(Input for this task)
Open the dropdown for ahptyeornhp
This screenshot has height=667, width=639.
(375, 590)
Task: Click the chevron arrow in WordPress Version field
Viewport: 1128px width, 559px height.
(End Input for this task)
*How to complete this task*.
Nothing in the records above may be left out when you repeat them exactly.

*Answer box*.
Open the dropdown for ahptyeornhp
This screenshot has height=667, width=639.
(375, 590)
Task: Click the chevron arrow in WordPress Version field
Viewport: 1128px width, 559px height.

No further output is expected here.